Politicians are notoriously antisocial. They often say and do anything to achieve their
aims, regardless of who is used or sullied in the process. This explains why statesmen rarely get
elected. Their honesty, empathy and sense of remorse prevent them from justifying any means
to accomplish their ends.

While most of us lie from time to time, we usually feel guilt. People with antisocial traits
do not. In fact, they are aroused and thrilled each time they “get away” with a transgression. In
effect, they are relentlessly punishing the environment that disappointed them as infants.
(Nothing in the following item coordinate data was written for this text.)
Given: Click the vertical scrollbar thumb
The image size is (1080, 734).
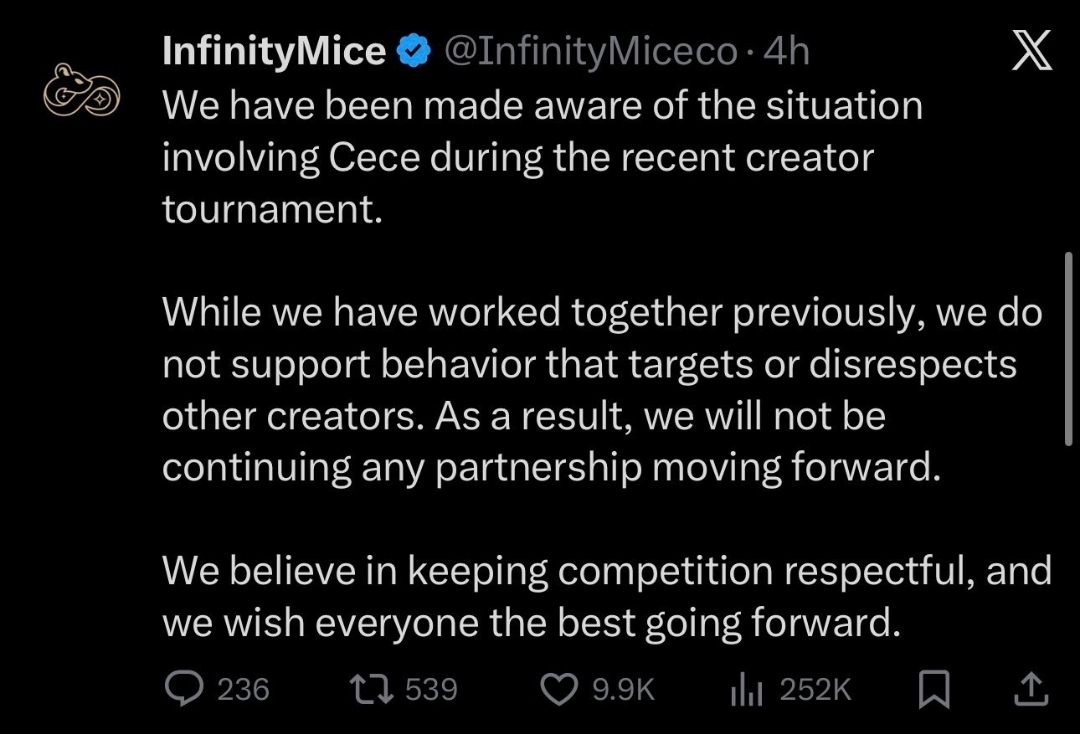Looking at the screenshot, I should tap(1069, 348).
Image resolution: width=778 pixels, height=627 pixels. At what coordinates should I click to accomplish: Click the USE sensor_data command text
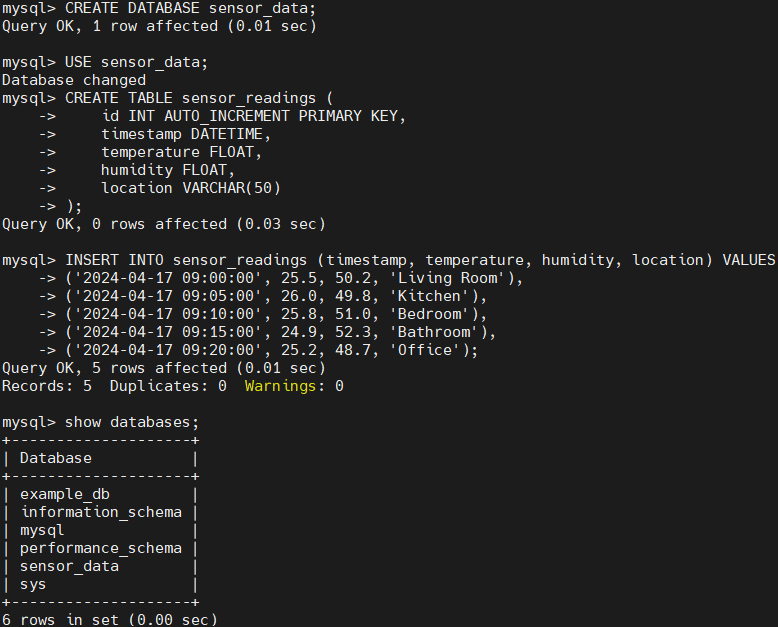coord(136,62)
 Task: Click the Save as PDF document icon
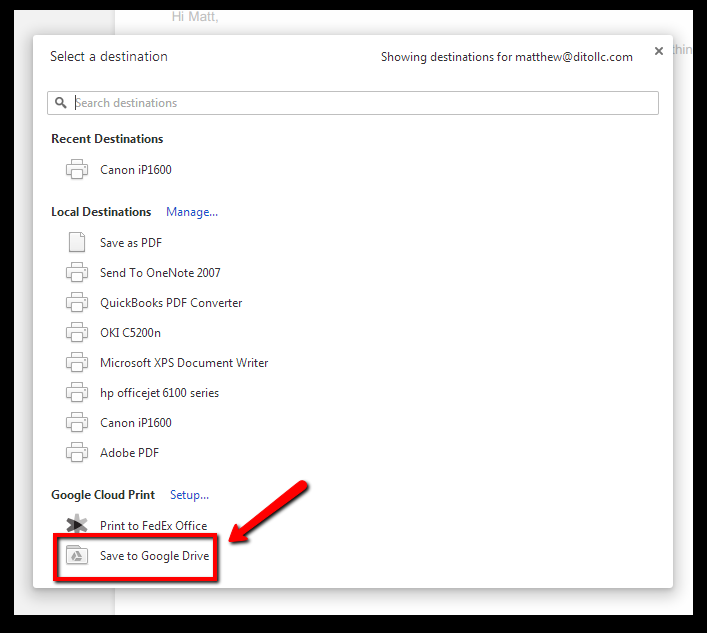[x=77, y=242]
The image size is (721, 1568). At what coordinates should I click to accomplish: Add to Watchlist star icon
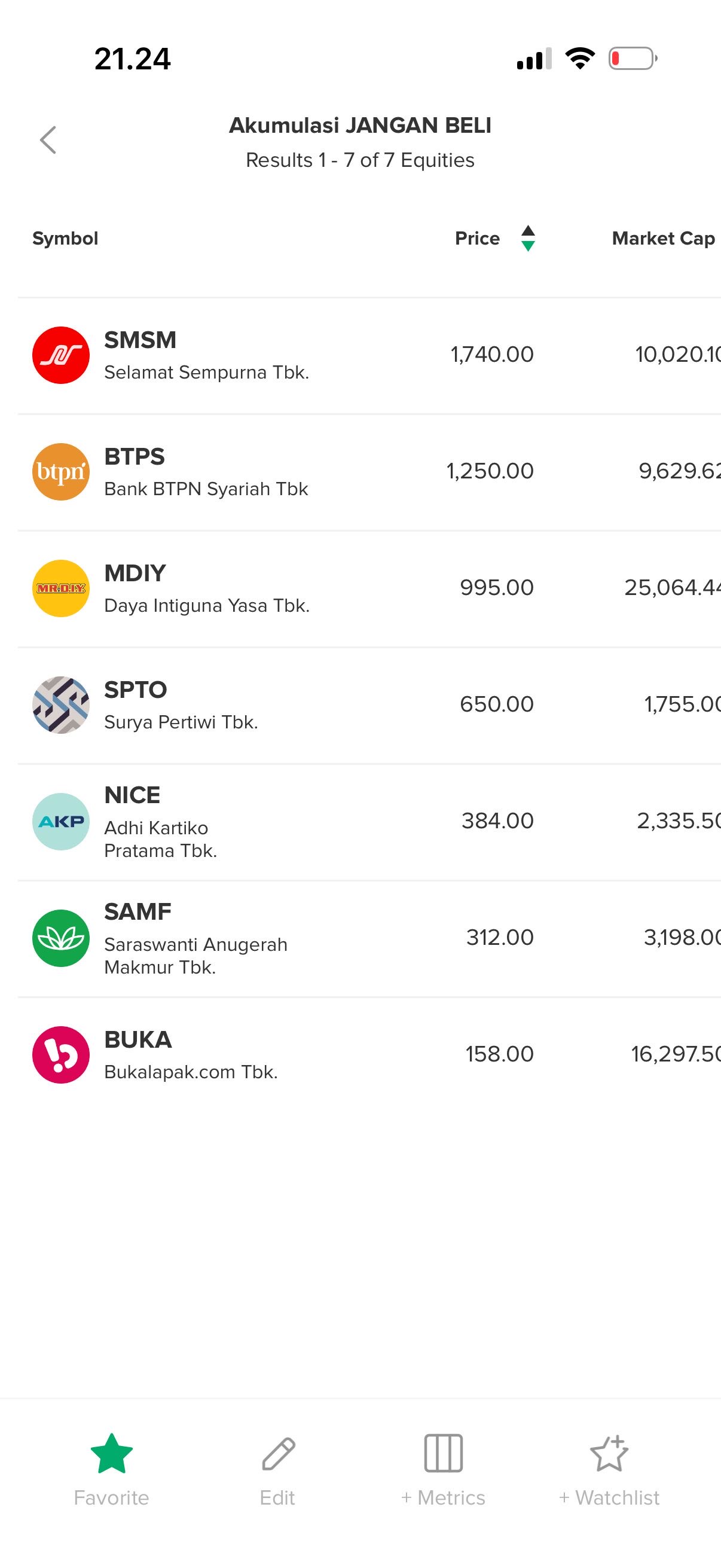tap(609, 1454)
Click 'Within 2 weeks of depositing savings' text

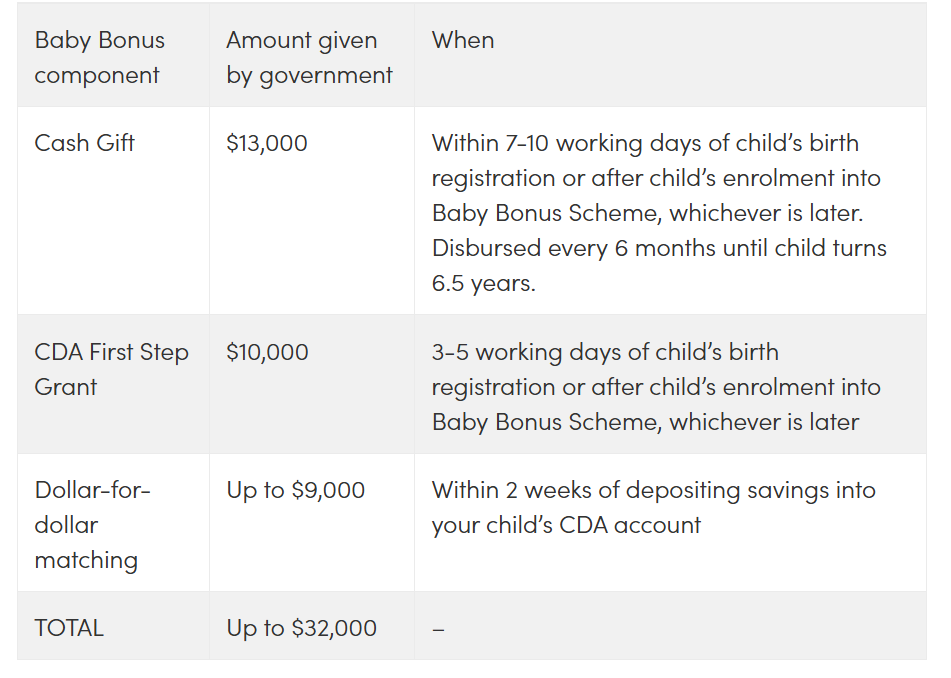[x=654, y=490]
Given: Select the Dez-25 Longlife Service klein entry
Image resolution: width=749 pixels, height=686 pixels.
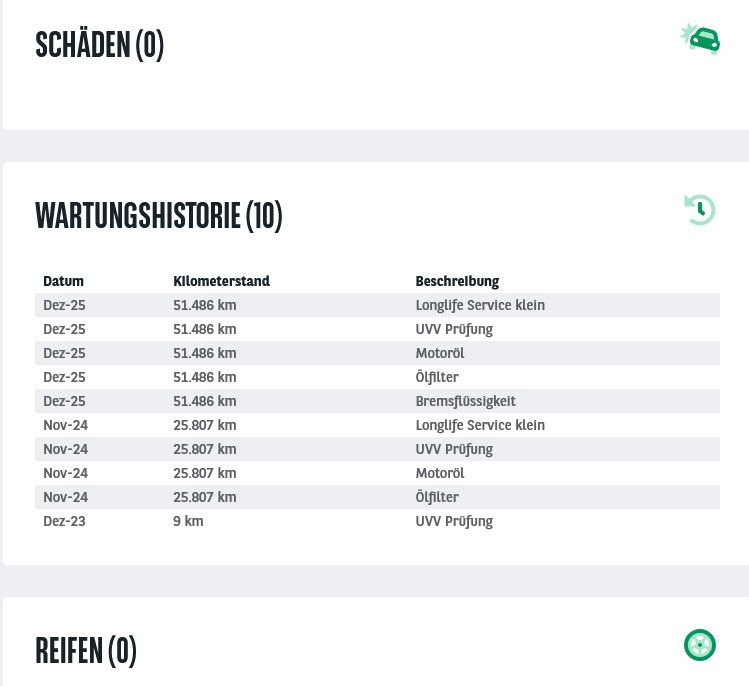Looking at the screenshot, I should 480,305.
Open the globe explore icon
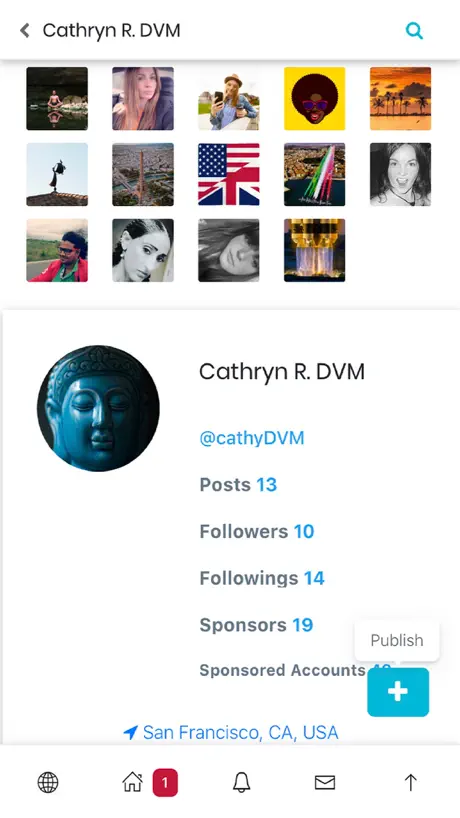 (x=48, y=783)
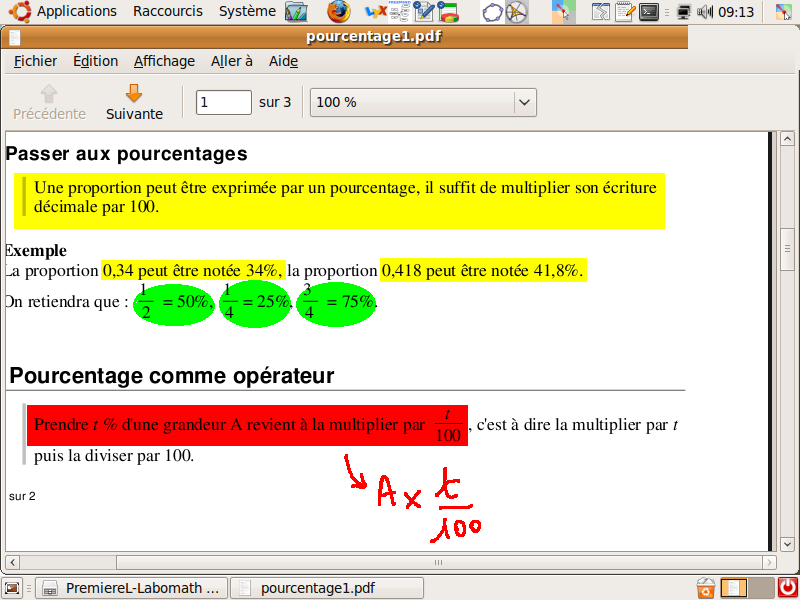Click the volume speaker icon
Screen dimensions: 800x600
pos(704,12)
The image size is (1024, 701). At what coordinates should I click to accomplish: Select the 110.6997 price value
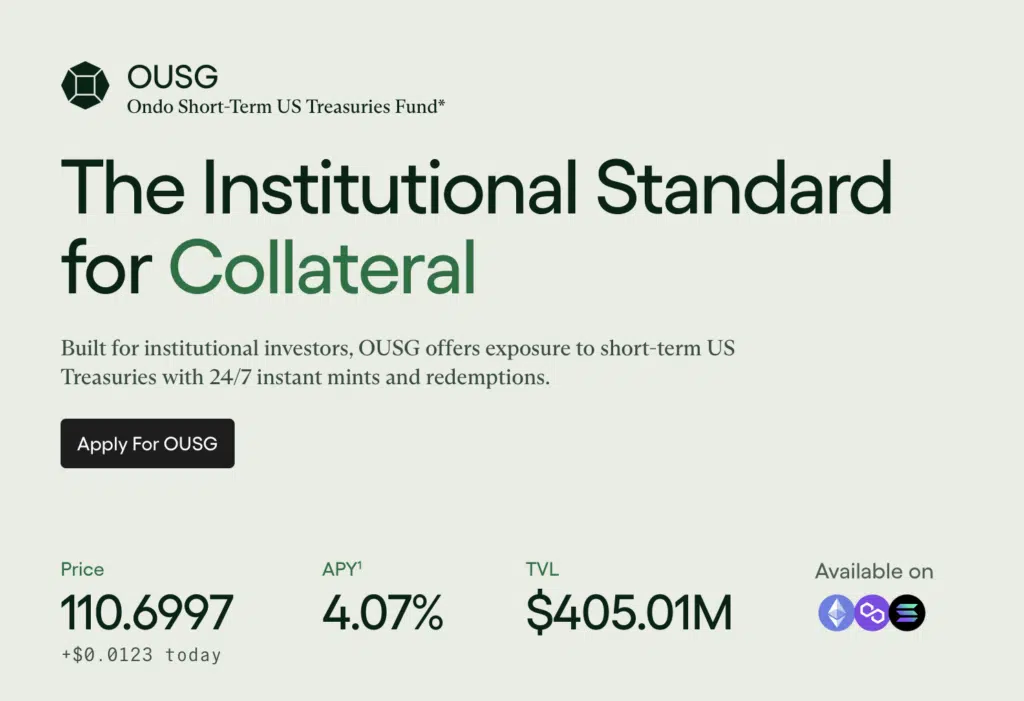click(147, 613)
Jeffrey
Dahmer, who also engaged in cannibalism, was enacting a distorted form of breast feeding,
actual human flesh symbolically representing nourishment he did not receive as an infant. But
gratification is fleeting, just as it is with binge shopping, because the emotional hunger is never
sated. The inner wound is never exposed and healed.

What are the implications for all of us? The seeds of both sociopathy and morality are
sown in infancy. A baby who received empathy can bestow it. A child whose mind-body needs
were not met adequately will live the remainder of his life like a machine, devoid of the traits
that make us most human. While a massive government bail out may preclude the immanent
implosion of our financial system, it will not prevent the next one. To accomplish that, we have
to repair the emotional potholes in our own streets.

Rather than looking for evil next door, it might be more productive to consider the ways
in which we, as individuals and members of society, can sponsor parents, helping them resonate
with their children more effectively, particularly during critical periods of infancy and childhood.

Early intervention is vital. When emotional integrity hangs in the balance, an ounce of
prevention is certainly worth a pound of cure.